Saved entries

=== Begin Enclosure ===

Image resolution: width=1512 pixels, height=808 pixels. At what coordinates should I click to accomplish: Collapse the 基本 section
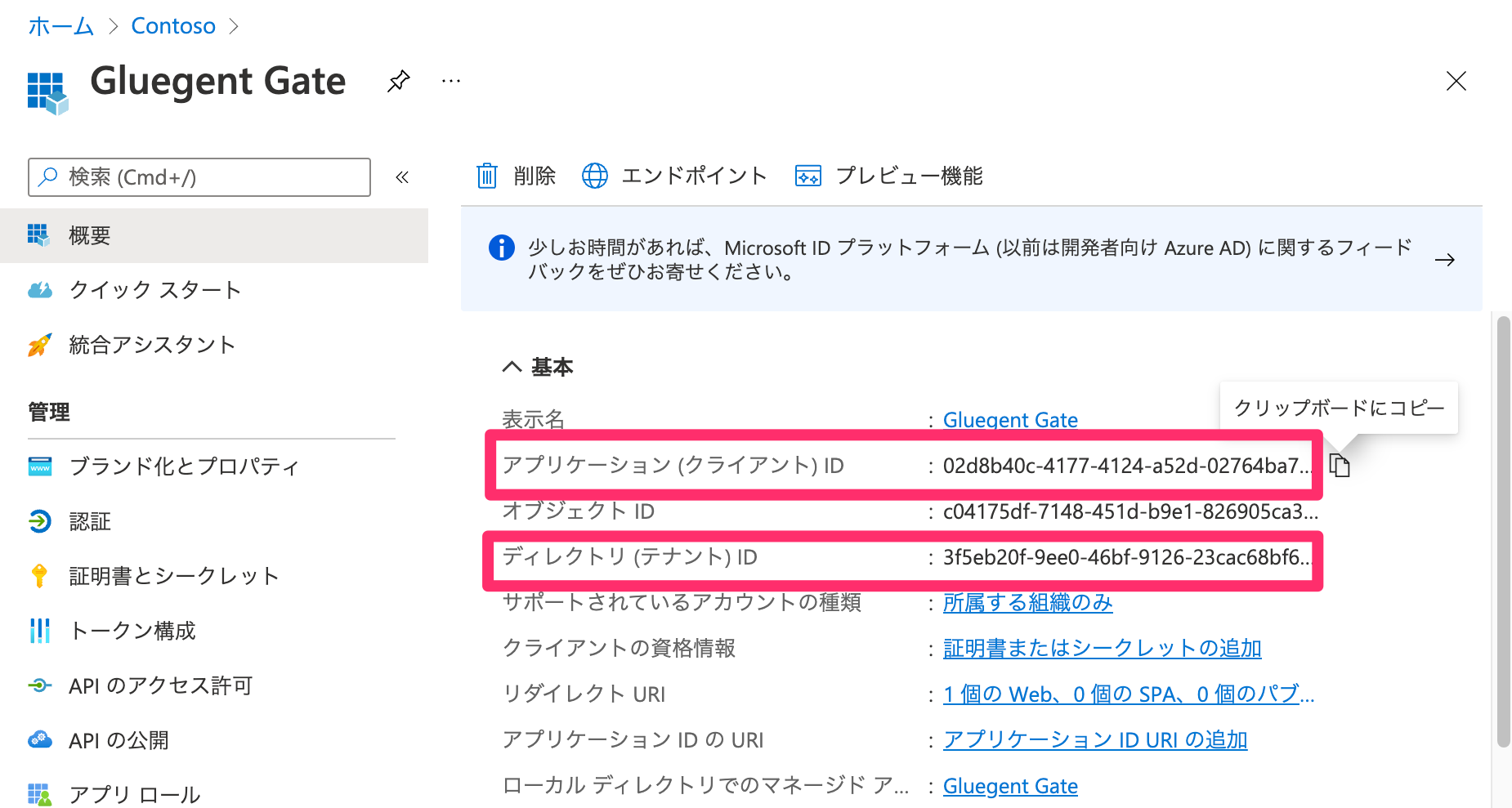coord(512,367)
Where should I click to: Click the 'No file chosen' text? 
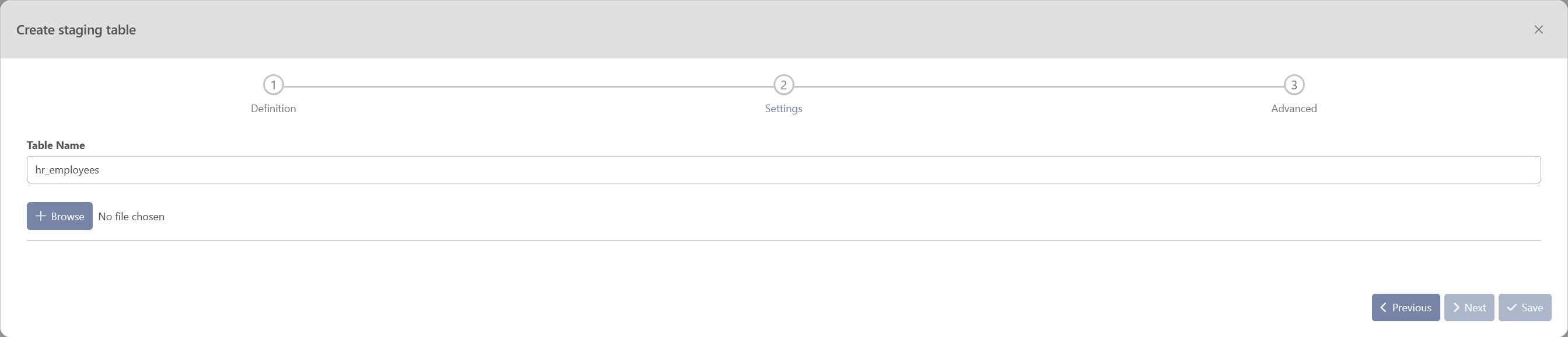coord(131,216)
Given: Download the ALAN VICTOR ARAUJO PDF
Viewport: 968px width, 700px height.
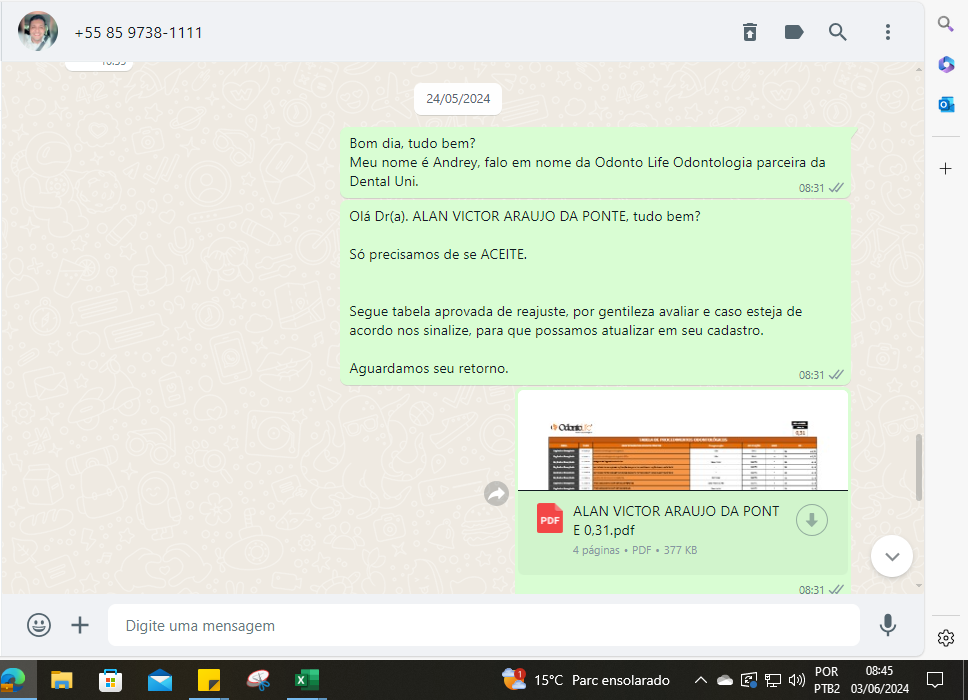Looking at the screenshot, I should (x=812, y=520).
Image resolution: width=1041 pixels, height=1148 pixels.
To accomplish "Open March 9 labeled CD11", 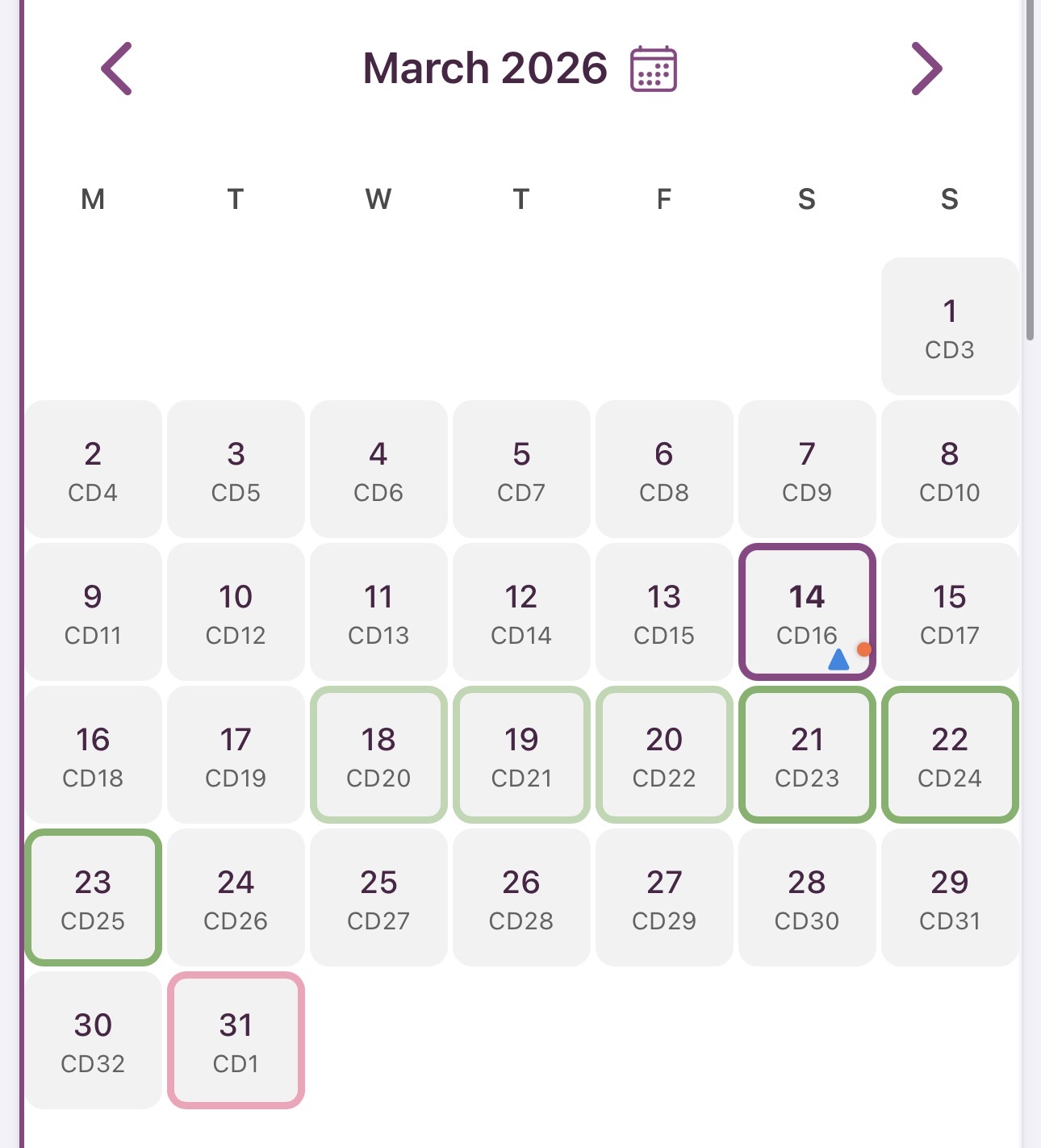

=== End Enclosure ===

Once you reach the line containing "Image resolution: width=1041", print it and every line after it exactly, through the end of the entries, without any pictures.

Image resolution: width=1041 pixels, height=1148 pixels.
To accomplish "Open March 9 labeled CD11", 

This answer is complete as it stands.